__Brano da esaminare__.
>>>>

Per tornare a una chiusura dell’anno peggiore di quella del 2023 bisogna ritornare al 2020, quando la pandemia aveva decimato i livelli di produzione e di output. Il rallentamento della domanda cinese sembra essere la variabile che ha maggiormente inciso sull’andamento dei prezzi, anche considerando che la Cina è il maggiore importatore mondiale di petrolio. Gli effetti della domanda in calo da parte del settore industriale cinese sono stati tali da bilanciare addirittura le tensioni geopolitiche, che hanno continuato a far oscillare i mercati e probabilmente continueranno a farlo anche nel corso del prossimo anno.

I timori di una grande mancanza di offerta non si sono concretizzati

Supporto nel breve termine dalle scorte USA

Il report dell’Energy Information Administration mostra che, la settimana scorsa, il volume di scorte di petrolio negli Stati Uniti è calato di quasi 10 milioni di barili. Questo calo ha dato supporto ai prezzi, almeno momentaneamente, facendo pensare che quantomeno negli USA i livelli di consumo siano ancora sopra la media storica. La previsione degli analisti era di un calo di soli 2,7 milioni di barili, per cui momentaneamente si è visto un rimbalzo.

Allo stesso tempo, però, anche i pozzi americani stanno estraendo a un ritmo vicino alla loro capacità massima e la produzione è rimasta invariata a 13.3 milioni di barili al giorno nel corso di novembre. Questi rimangono comunque dei dati che hanno un peso rilevante nel breve termine ma limitato nel lungo termine, soprattutto considerando che all’inizio del 2024 dovrebbero essere attivati diversi nuovi pozzi nel bacino del Prysmian. Inoltre le navi petroliere hanno ripreso le loro rotte attraverso il mar Rosso e il canale di Suez, uno degli elementi di incertezza geopolitica che avevano frenato la discesa del prezzo del barile nelle settimane scorse. Con la guerra a Gaza che ormai sembra difficilmente portata a trainare altre nazioni nel conflitto, anche sul fronte geopolitico i mercati stanno vivendo un’atmosfera più ottimista.

Le scorte di petrolio negli USA sono in lieve calo

Previsioni poco ottimiste per il 2024

Secondo un sondaggio condotto da Reuters su 34 analisti istituzionali, la previsione è che il prezzo del petrolio WTI continui a essere vicino a 82$ di media nel corso del 2024. Rispetto a soli due o tre mesi fa, quando la maggior parte delle previsioni era tra 90$ e 100$, si nota un sentiment decisamente diverso. Secondo la IEA, la domanda mondiale di petrolio dovrebbe aumentare di 1.1 milioni di barili entro la fine dell’anno prossimo; invece l’OPEC è più ottimista, parlando di un probabile aumento della domanda di 2.4 milioni di barili. In entrambi i casi sono molto vicine le previsioni per quanto riguarda i paesi non-OPEC, che dovrebbero complessivamente aumentare la loro produzione di 1.3 milioni di barili al giorno.

<<<<

Trasforma in un breve elenco puntato il paragrafo del brano sul petrolio che comincia con «Il report dell’Energy Information Administration», tenendo tutti i dati principali.

__Estratto dell'elenco__.
>>>>

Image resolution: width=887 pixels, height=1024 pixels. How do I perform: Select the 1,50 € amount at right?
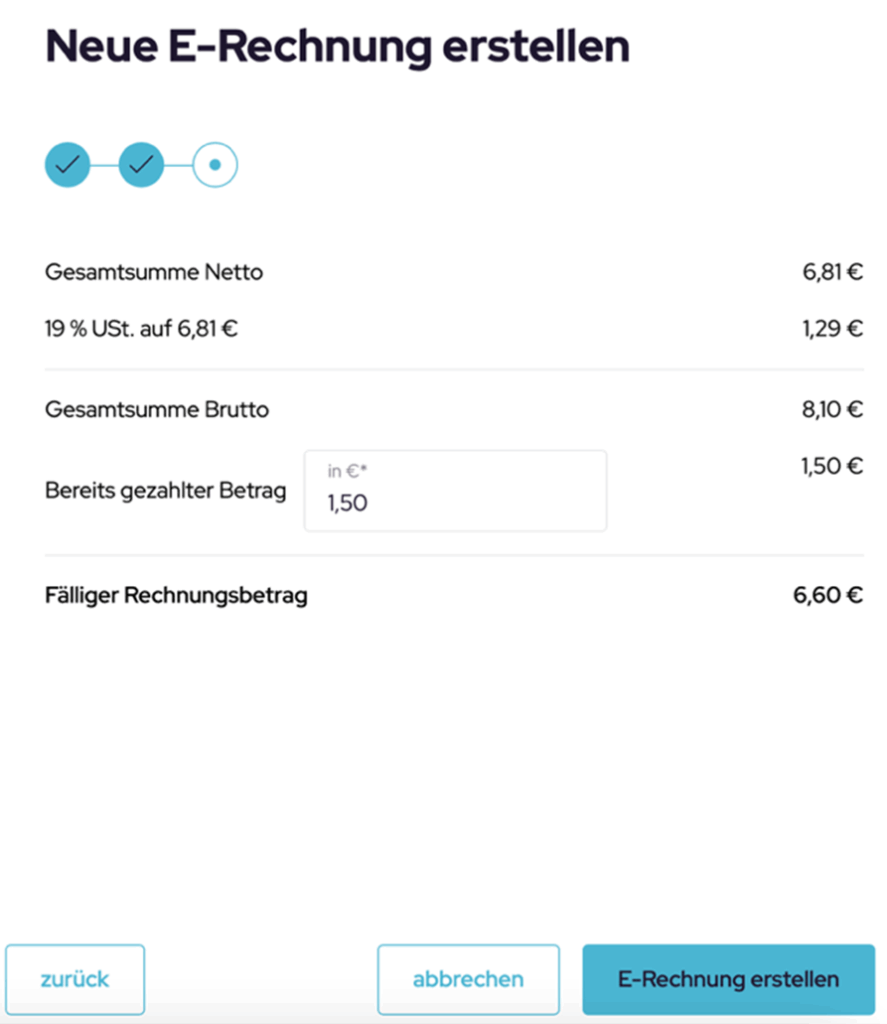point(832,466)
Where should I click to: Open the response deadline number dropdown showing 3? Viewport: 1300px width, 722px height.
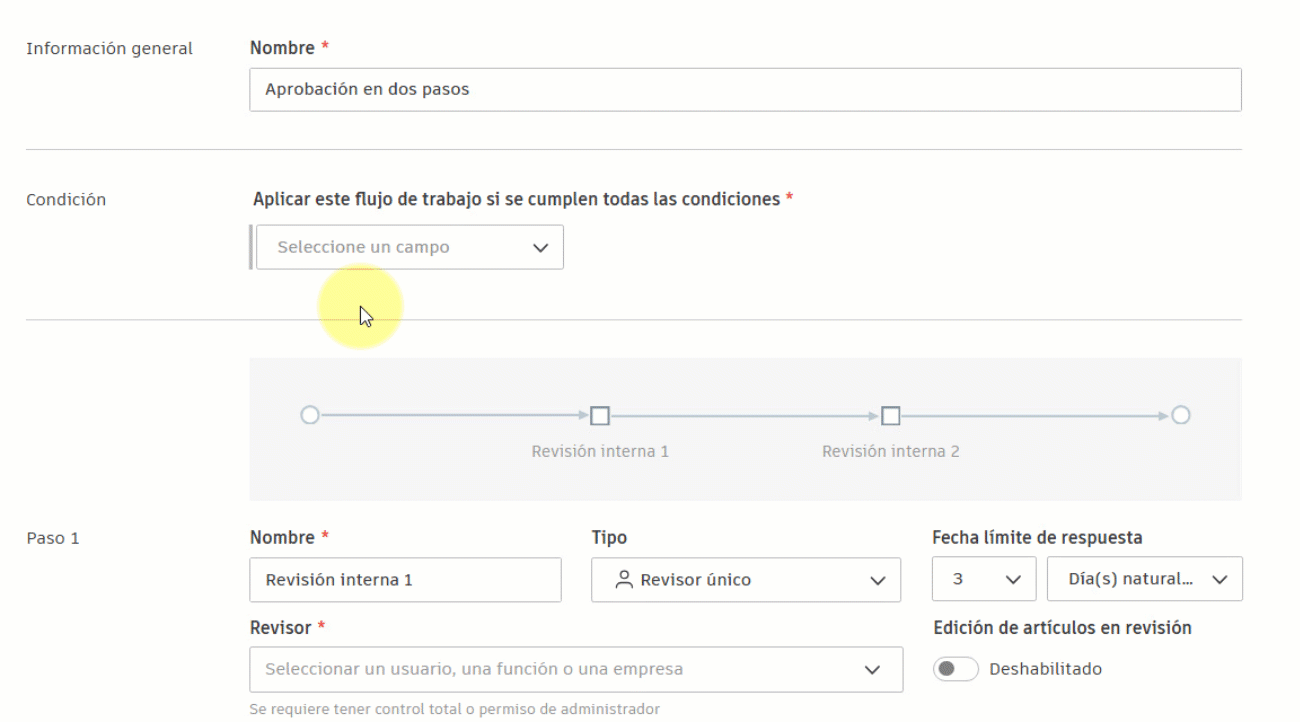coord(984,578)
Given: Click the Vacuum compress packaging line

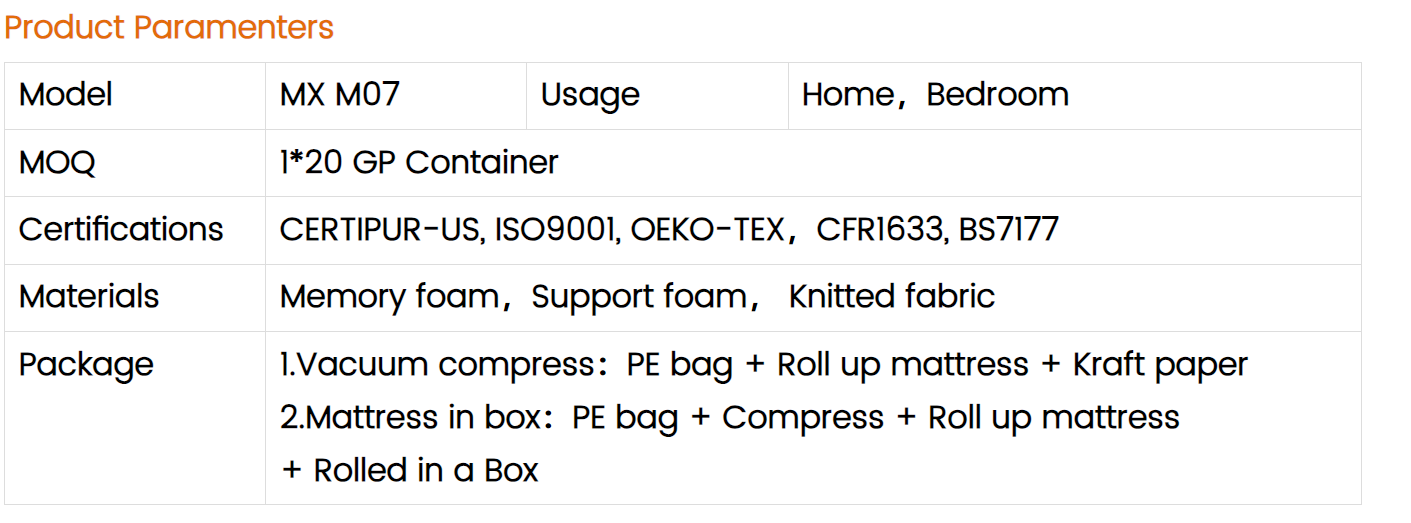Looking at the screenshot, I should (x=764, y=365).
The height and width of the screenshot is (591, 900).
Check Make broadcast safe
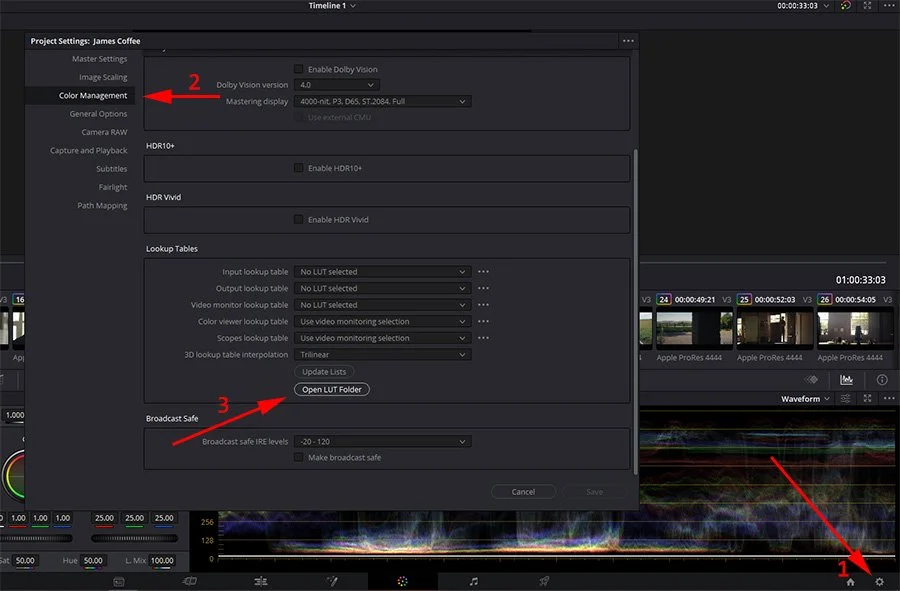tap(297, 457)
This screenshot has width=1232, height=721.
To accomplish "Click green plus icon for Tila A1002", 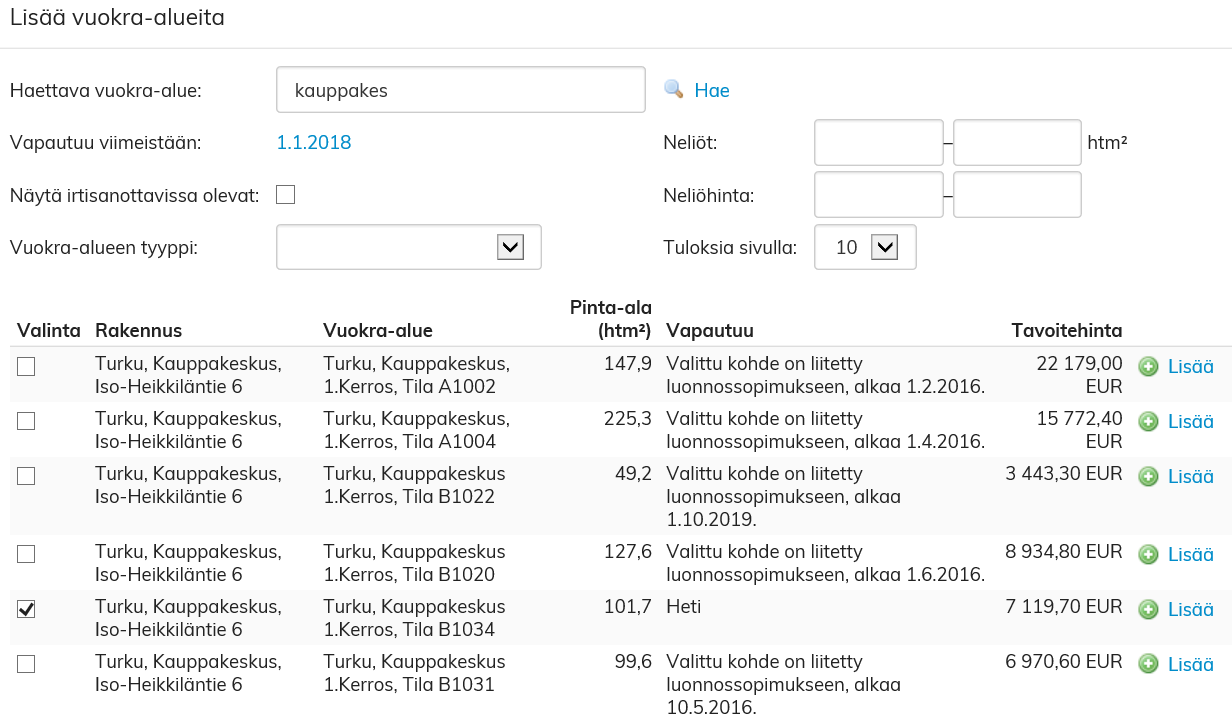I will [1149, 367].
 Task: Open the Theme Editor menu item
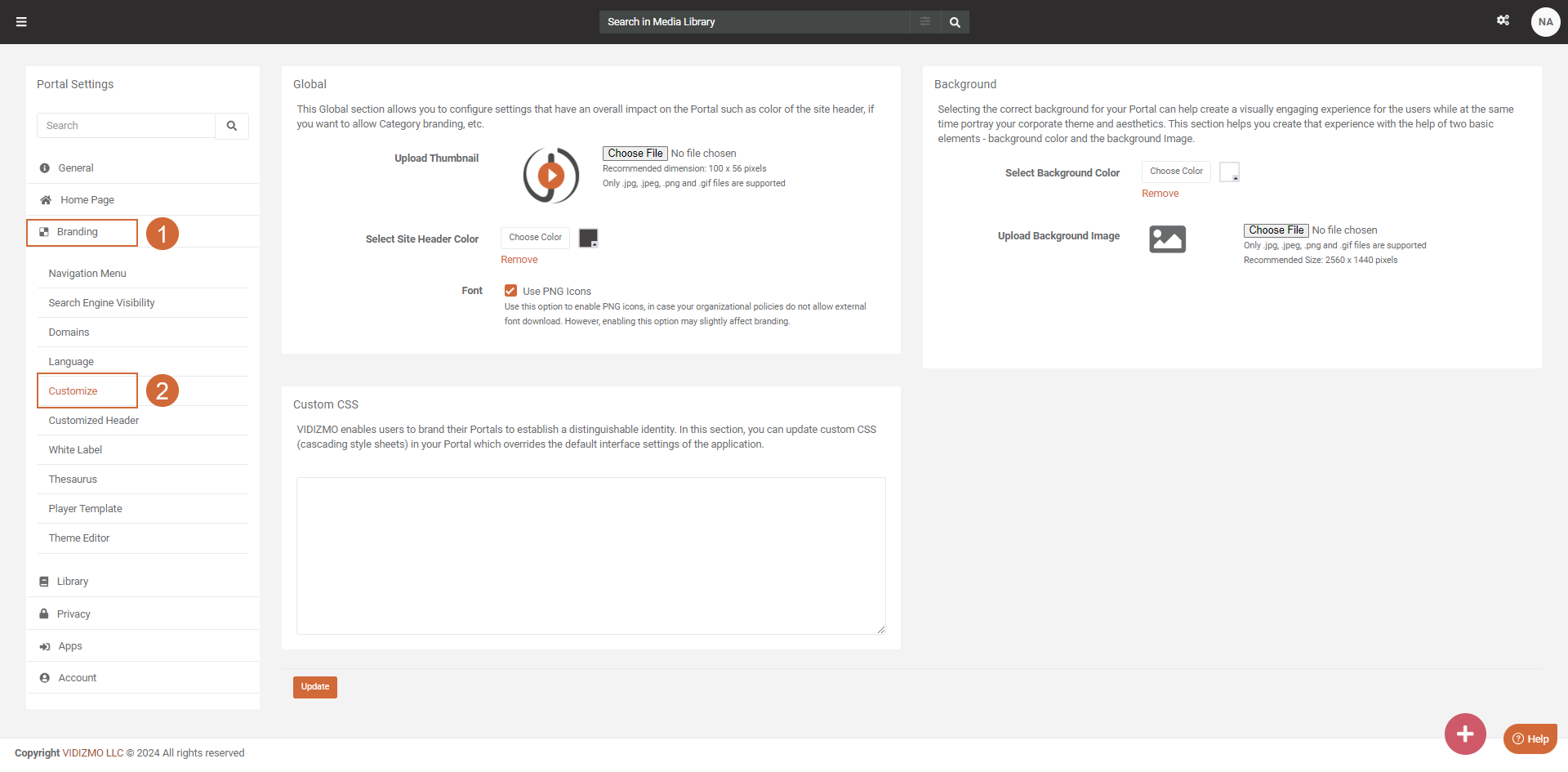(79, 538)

<<<<

__Risposta scritta__.
- Secondo il report dell’Energy Information Administration, la settimana scorsa le scorte di petrolio negli Stati Uniti sono calate di quasi 10 milioni di barili.
- Il calo ha sostenuto i prezzi, almeno per il momento.
- Fa pensare che, almeno negli USA, i consumi siano ancora sopra la media storica.
- Gli analisti si aspettavano un calo di soli 2,7 milioni di barili, quindi c’è stato un rimbalzo momentaneo.